▶ [Exercise aim]: From the records below, copy out exactly the lines from the one containing "Cenník (56, 2310)" to the one containing "[dropdownmostviewednews24] (188, 1130)", both included. Add nothing else.

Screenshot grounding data
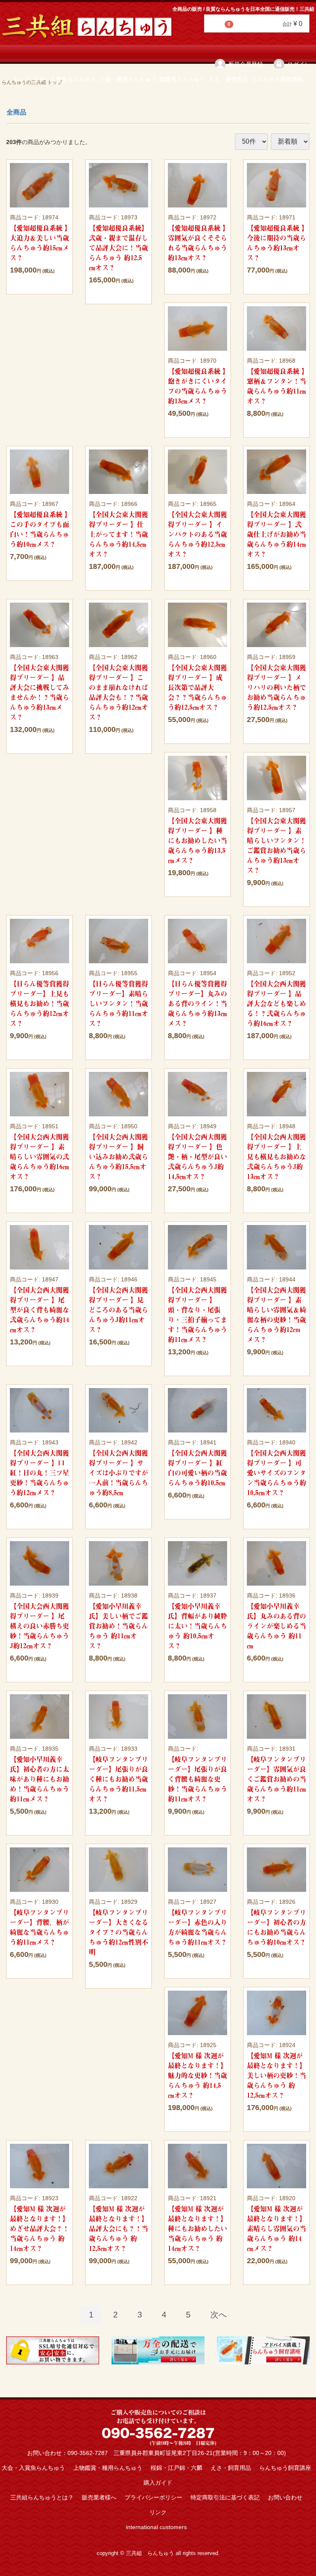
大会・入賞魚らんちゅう (64, 79)
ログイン (298, 64)
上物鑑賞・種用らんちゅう (107, 2467)
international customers (156, 2527)
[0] (214, 24)
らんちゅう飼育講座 (277, 79)
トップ (21, 79)
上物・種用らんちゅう (128, 79)
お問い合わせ (285, 2497)
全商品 (16, 112)
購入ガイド (158, 2482)
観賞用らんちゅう (182, 79)
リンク (158, 2512)
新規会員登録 (245, 64)
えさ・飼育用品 (228, 79)
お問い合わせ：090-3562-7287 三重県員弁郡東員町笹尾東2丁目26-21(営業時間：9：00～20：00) (156, 2453)
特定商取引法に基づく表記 (225, 2497)
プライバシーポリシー (153, 2497)
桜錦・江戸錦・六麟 (176, 2467)
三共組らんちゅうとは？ (42, 2497)
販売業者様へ (99, 2497)
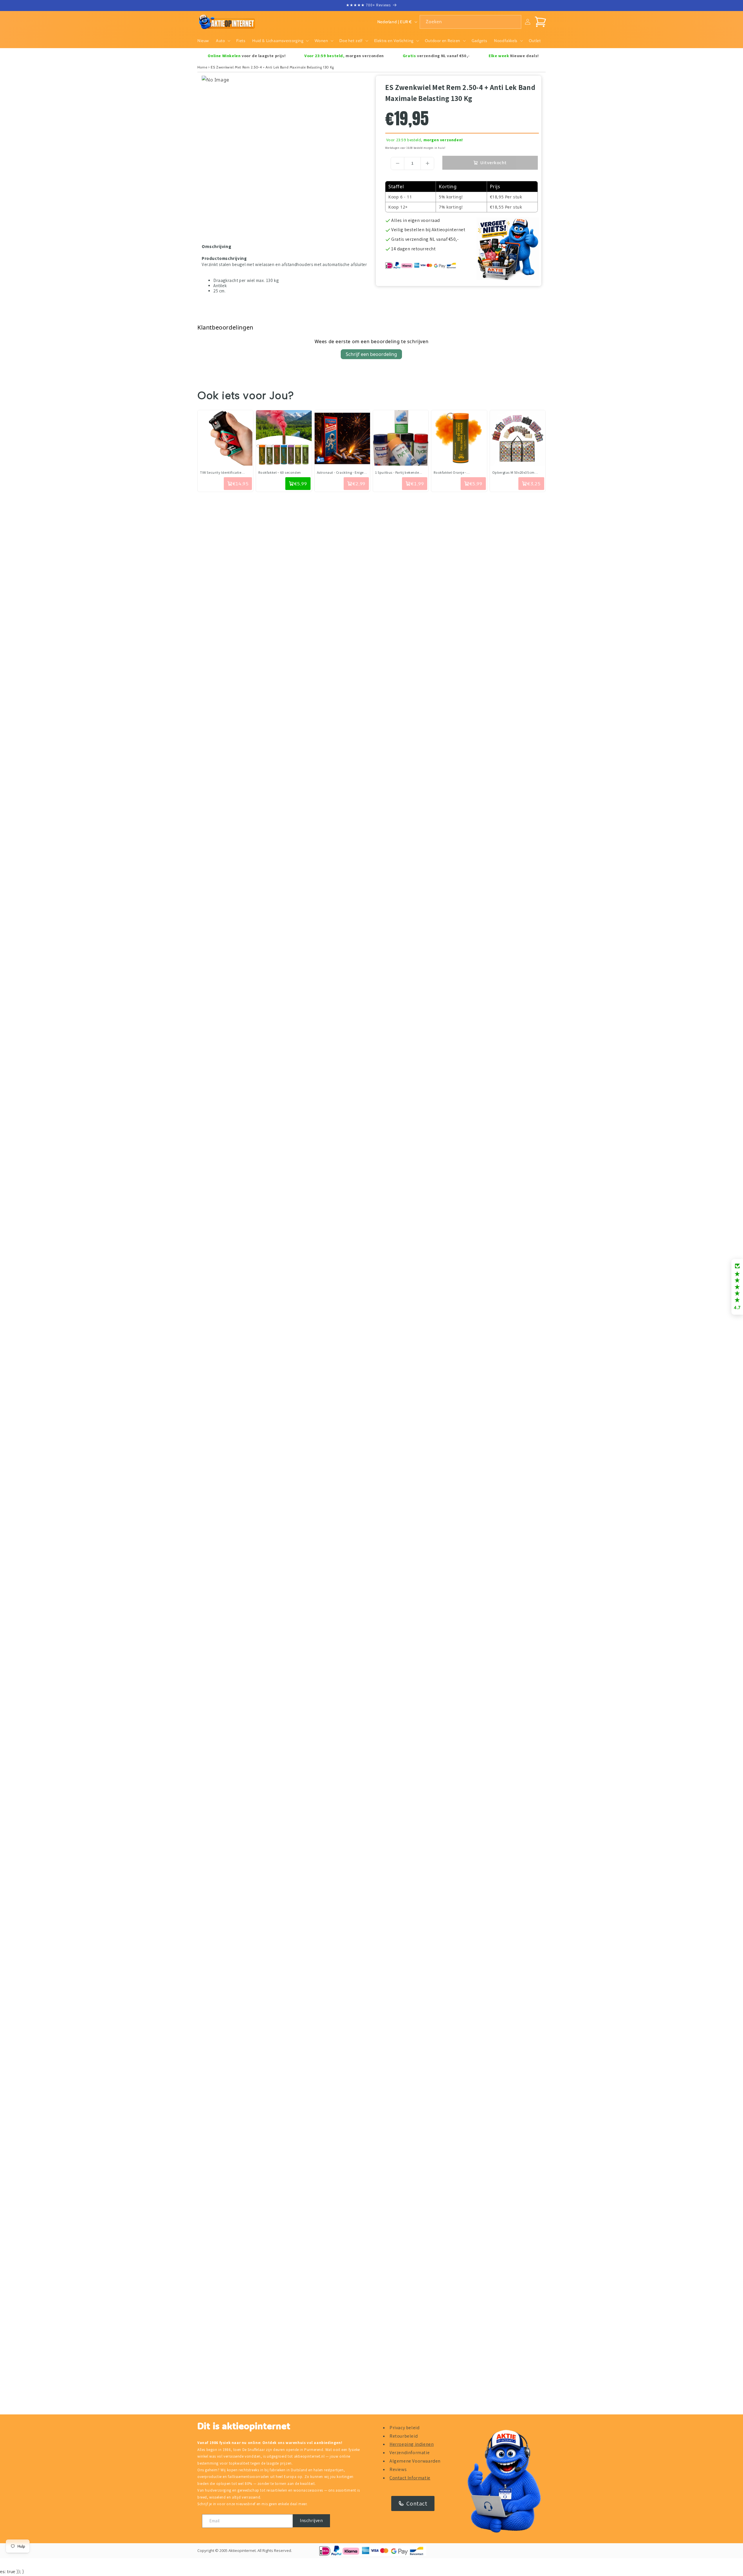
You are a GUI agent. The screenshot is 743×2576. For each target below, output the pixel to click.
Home (202, 67)
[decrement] (397, 163)
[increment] (427, 163)
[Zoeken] (514, 21)
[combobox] (470, 21)
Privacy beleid (404, 2428)
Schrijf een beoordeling (371, 354)
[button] (222, 41)
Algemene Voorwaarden (415, 2461)
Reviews (398, 2469)
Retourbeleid (403, 2436)
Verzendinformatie (409, 2453)
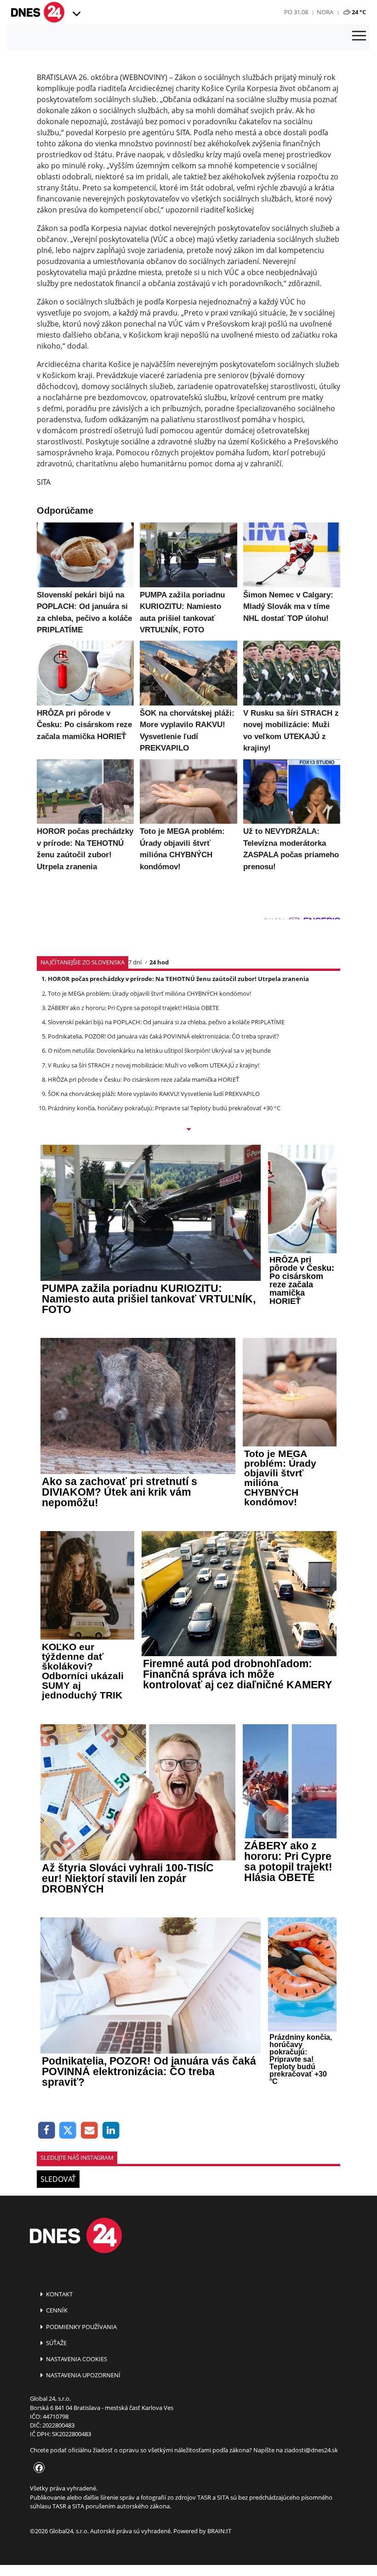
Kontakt (59, 2294)
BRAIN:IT (219, 2531)
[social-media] (37, 2468)
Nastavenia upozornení (82, 2375)
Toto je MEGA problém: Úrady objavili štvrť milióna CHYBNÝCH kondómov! (149, 993)
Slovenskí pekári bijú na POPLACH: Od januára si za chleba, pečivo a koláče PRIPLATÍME (166, 1022)
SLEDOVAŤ (58, 2179)
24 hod (159, 962)
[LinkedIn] (111, 2130)
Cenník (56, 2310)
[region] (75, 14)
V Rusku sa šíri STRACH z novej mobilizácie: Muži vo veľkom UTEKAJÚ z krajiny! (153, 1065)
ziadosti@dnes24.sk (311, 2450)
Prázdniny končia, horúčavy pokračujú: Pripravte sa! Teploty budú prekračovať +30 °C (164, 1108)
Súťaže (56, 2343)
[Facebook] (47, 2130)
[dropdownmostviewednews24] (188, 1130)
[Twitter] (68, 2130)
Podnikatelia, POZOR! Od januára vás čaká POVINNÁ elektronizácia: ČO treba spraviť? (163, 1036)
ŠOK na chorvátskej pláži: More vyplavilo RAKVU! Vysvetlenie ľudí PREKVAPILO (154, 1094)
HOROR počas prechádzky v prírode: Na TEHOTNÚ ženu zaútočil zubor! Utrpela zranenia (178, 979)
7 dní (135, 962)
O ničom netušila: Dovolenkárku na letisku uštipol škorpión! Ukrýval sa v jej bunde (159, 1050)
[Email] (89, 2130)
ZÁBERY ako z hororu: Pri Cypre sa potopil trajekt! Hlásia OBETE (133, 1008)
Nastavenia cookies (76, 2359)
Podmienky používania (81, 2327)
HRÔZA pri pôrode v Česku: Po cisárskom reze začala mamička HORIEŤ (143, 1079)
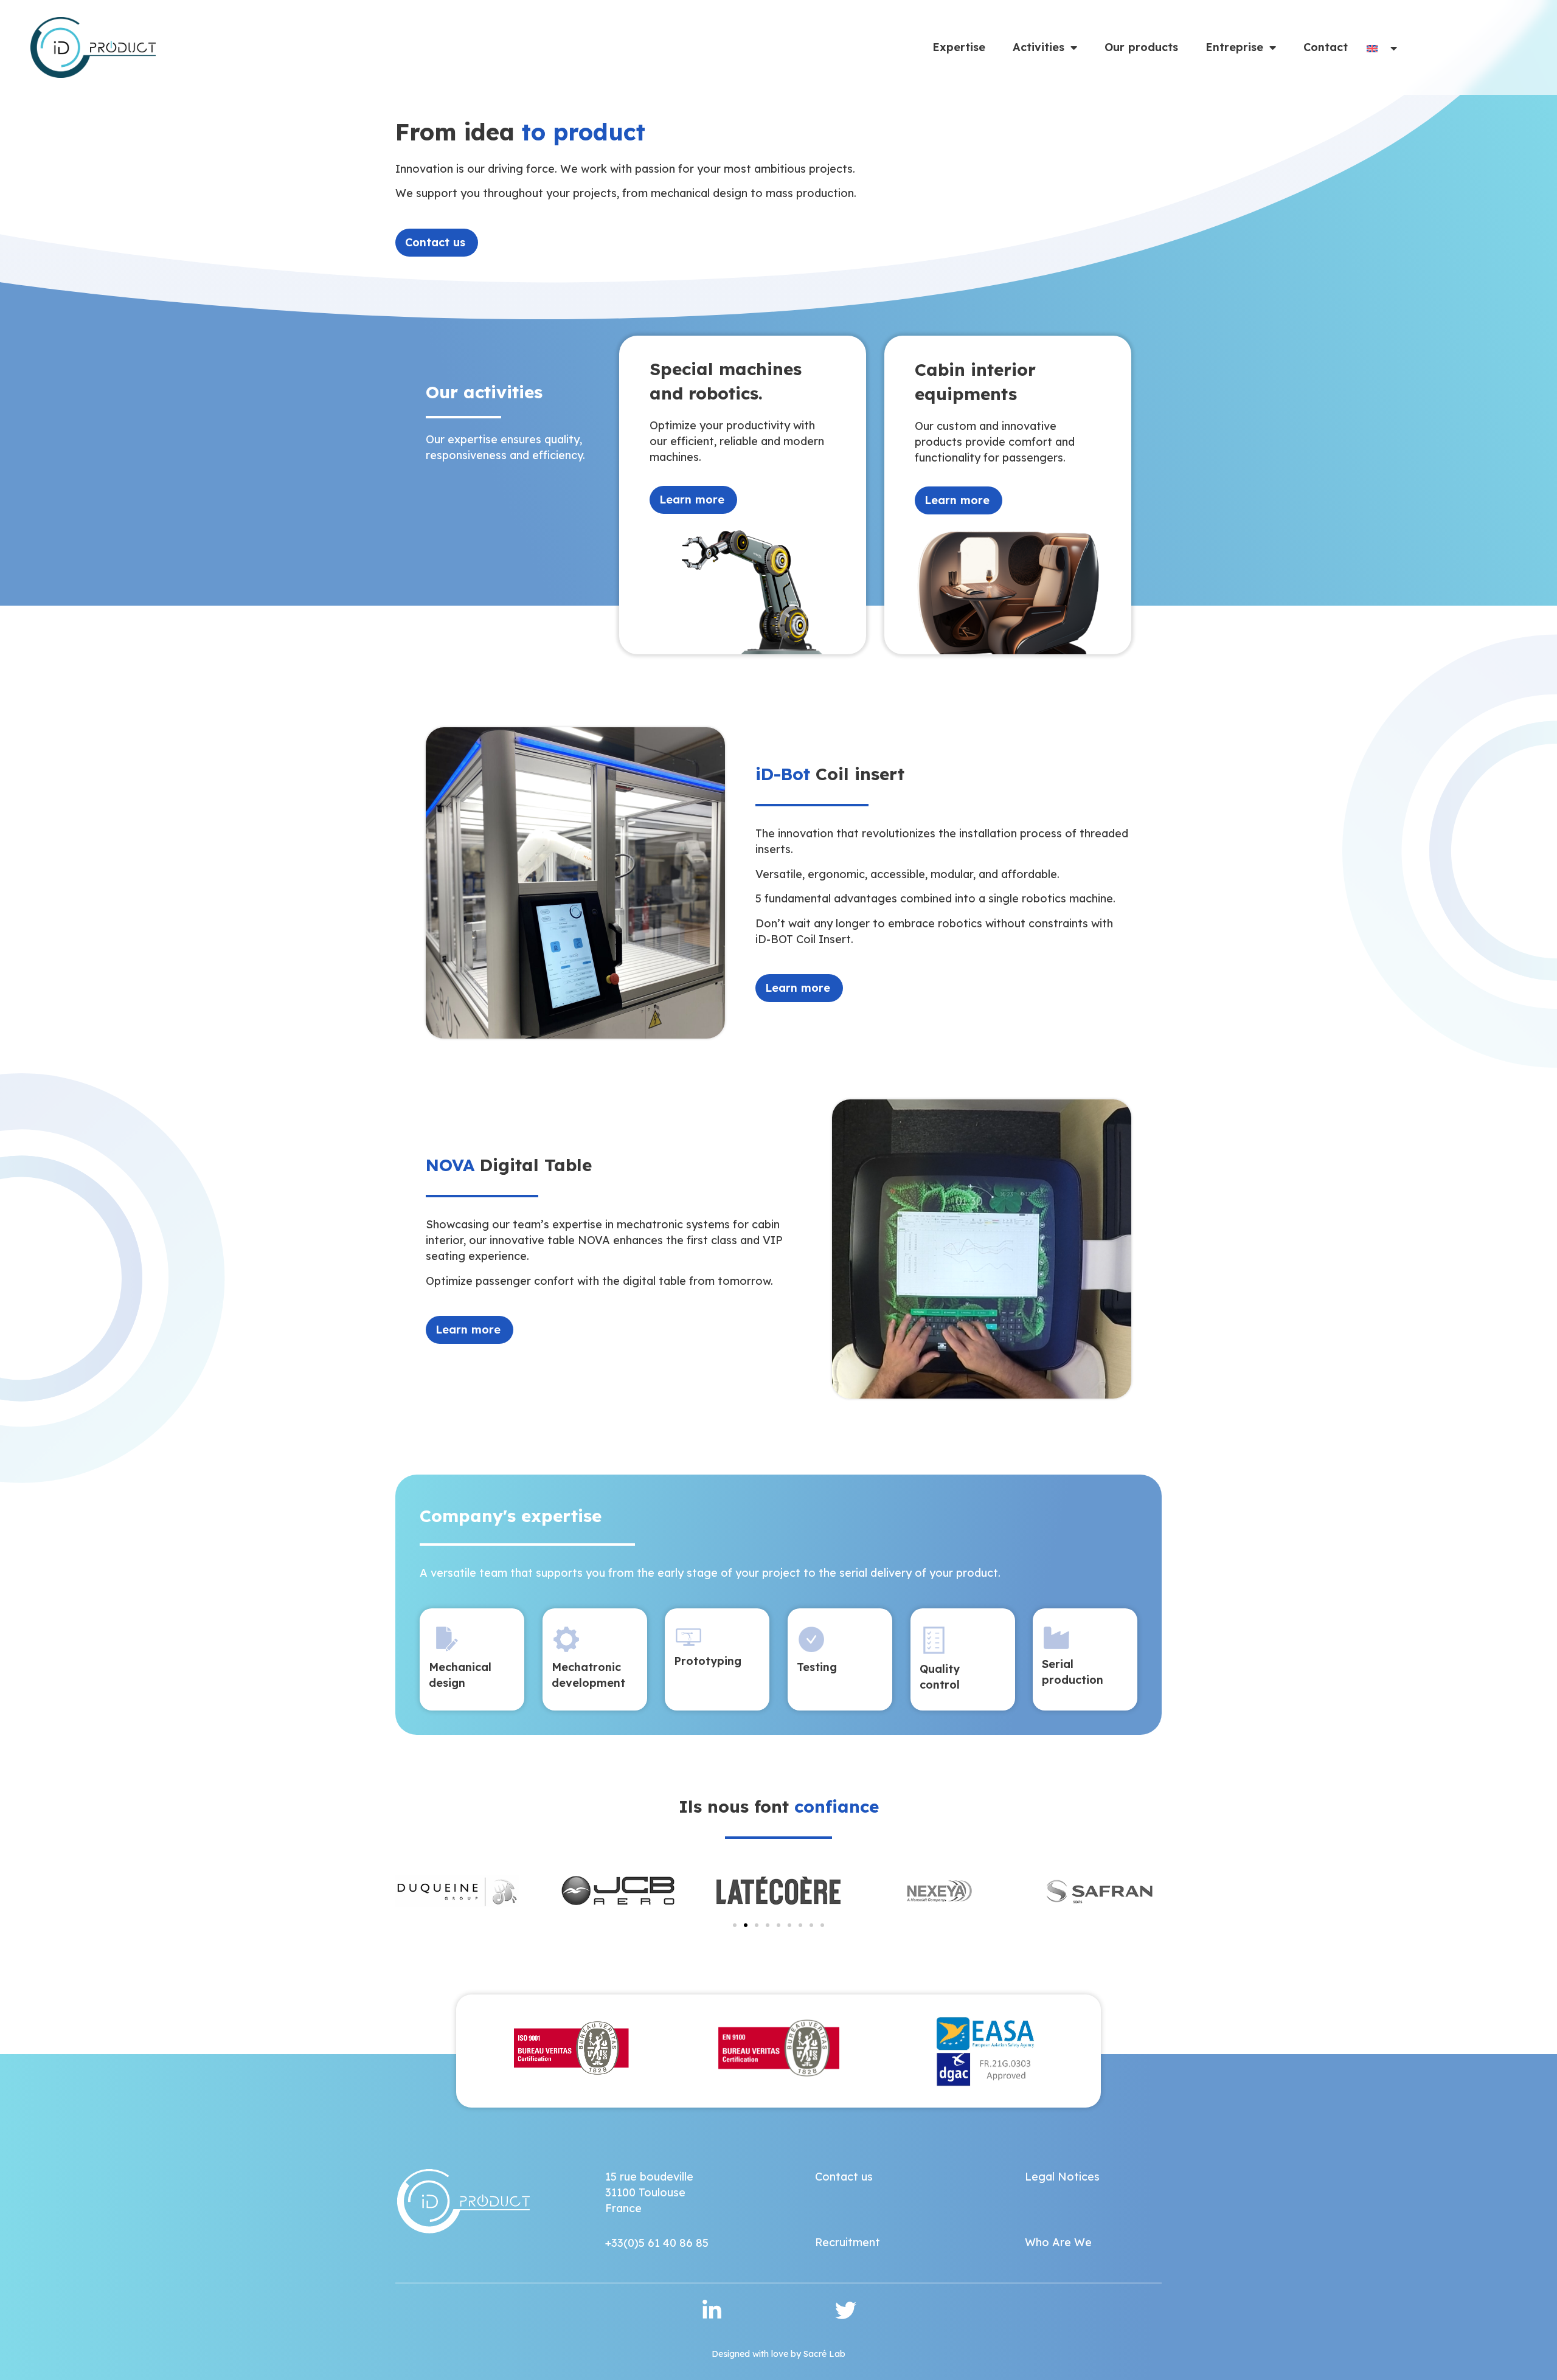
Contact (1325, 47)
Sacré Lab (824, 2353)
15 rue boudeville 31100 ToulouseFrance (649, 2192)
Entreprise (1234, 47)
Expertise (958, 47)
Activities (1038, 47)
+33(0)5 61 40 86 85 (657, 2243)
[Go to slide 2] (745, 1925)
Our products (1141, 47)
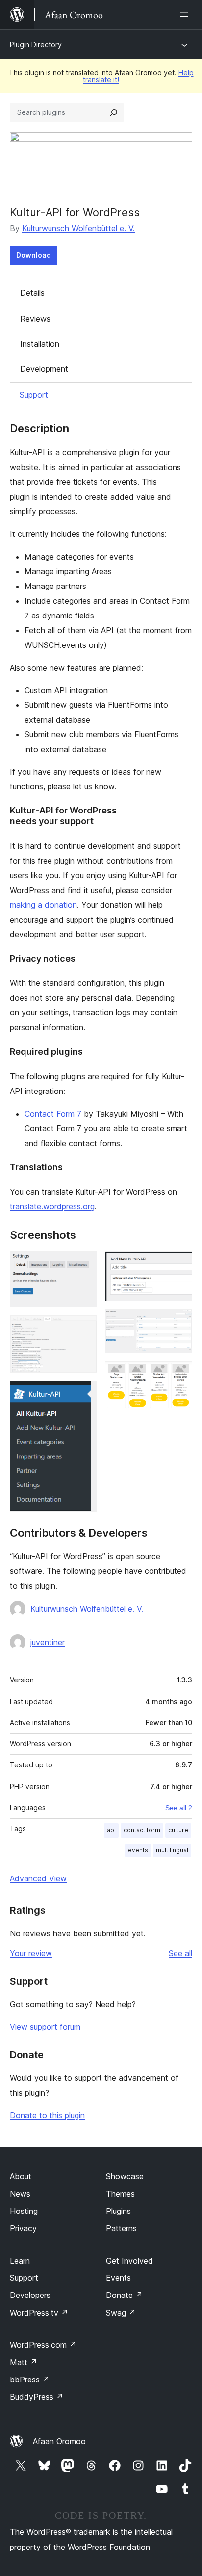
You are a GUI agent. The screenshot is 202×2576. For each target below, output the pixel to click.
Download (33, 255)
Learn (20, 2261)
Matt (23, 2362)
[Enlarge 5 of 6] (179, 1322)
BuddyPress (36, 2397)
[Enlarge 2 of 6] (84, 1328)
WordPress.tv (39, 2313)
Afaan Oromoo (59, 2441)
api (111, 1830)
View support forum (45, 2027)
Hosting (24, 2211)
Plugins (118, 2211)
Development (44, 369)
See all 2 (178, 1808)
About (20, 2176)
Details (32, 293)
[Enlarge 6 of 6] (179, 1374)
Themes (120, 2194)
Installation (39, 344)
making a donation (43, 905)
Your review (31, 1953)
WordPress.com (43, 2345)
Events (118, 2278)
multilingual (172, 1850)
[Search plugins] (114, 112)
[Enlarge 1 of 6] (84, 1264)
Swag (121, 2313)
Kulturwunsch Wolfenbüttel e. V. (78, 228)
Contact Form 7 (53, 1114)
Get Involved (129, 2261)
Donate (124, 2295)
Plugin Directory (36, 44)
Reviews (35, 319)
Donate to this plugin (47, 2115)
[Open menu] (186, 14)
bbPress (30, 2379)
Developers (30, 2295)
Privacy (23, 2228)
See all (180, 1953)
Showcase (125, 2176)
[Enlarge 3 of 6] (84, 1394)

▶ [Output of the exercise]:
Cenník (56, 2310)
[region] (75, 14)
V Rusku sa šíri STRACH z novej mobilizácie: Muži vo veľkom UTEKAJÚ z krajiny! (153, 1065)
ziadosti@dnes24.sk (311, 2450)
Prázdniny končia, horúčavy pokračujú: Pripravte sa! Teploty budú prekračovať +30 °C (164, 1108)
Súťaže (56, 2343)
[Facebook] (47, 2130)
[dropdownmostviewednews24] (188, 1130)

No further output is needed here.